学位がなくても仕事ができる専門家の数が増えていることからも、このシフトが加速していることは明らかだ。たとえば過去1年間、米国のLinkedIn上で、学位の代わりにスキルや責任を前面に押し出した求人広告が21%増加した。また、SHRM(Society for Human Resource Management)の
最近の調査によれば、雇用前テストを行っている企業のうち4社に1社は、今後5年間でさらに利用を増やす予定だという。また、雇用前テストを行っていない企業のうち10社に1社は、これから行う予定だ。
厳しい経済状況下でも、企業は高いスキルを持つ労働者を雇用し、つなぎ止めるのに苦労している。そのため、最新の人材採用の手法を取り入れることが、これまで以上に重要になっている。ここでは、いち早くスキルベース採用を取り入れた企業が、なぜそのような取り組みを行うのかをみてみよう。
候補者の質の向上
不適切な人材を採用すると、企業に大きなコストがかかる。
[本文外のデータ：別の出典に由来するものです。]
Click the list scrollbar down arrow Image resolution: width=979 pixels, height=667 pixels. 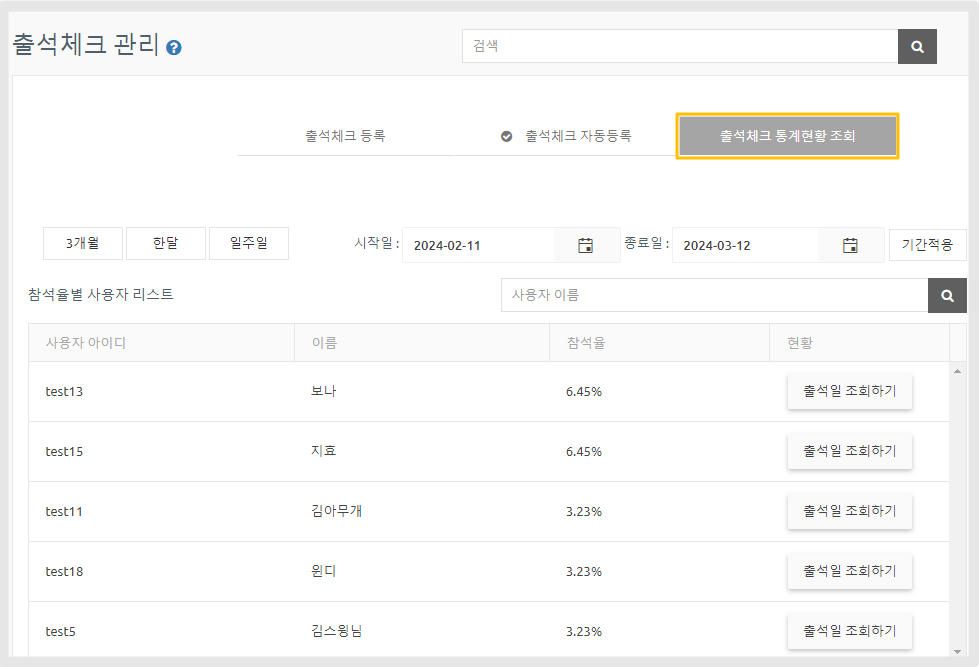(957, 651)
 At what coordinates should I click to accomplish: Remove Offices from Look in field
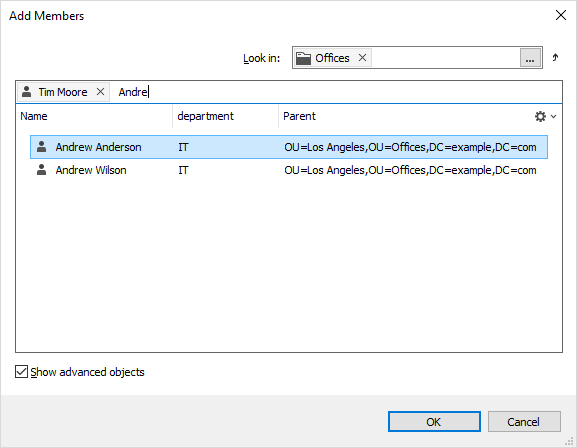[362, 58]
『Topgrading(トップグレーディング)』の著者であるブラッドフォード・スマート博士の研究によれば、不適切な雇用によるコストは、その人物の実際の給与の5倍から27倍に上ると
推定されている。だが、企業がスキルベース採用を実施すると、候補者の質は向上する。テストゴリラの調査によると、92.5%の企業が誤採用率を減らし、そのうち44%の企業は25%以上の減少を報告している。
人材プールの拡大
スキルベース採用アプローチの最も明白な利点の1つは、より幅広い人材が候補者になるということだ。多くの業界で優秀な人材が不足している今、それは大きなメリットとなり得る。さらに、スキルベース採用への関心は、民間企業にとどまらない。たとえば2022年5月、米国メリーランド州は職種のほぼ50%について4年制大学卒業の要件を撤廃すると発表した。この変更は、適性はあるが学歴を持たない候補者に機会を与えるきっかけになる画期的な動きだ。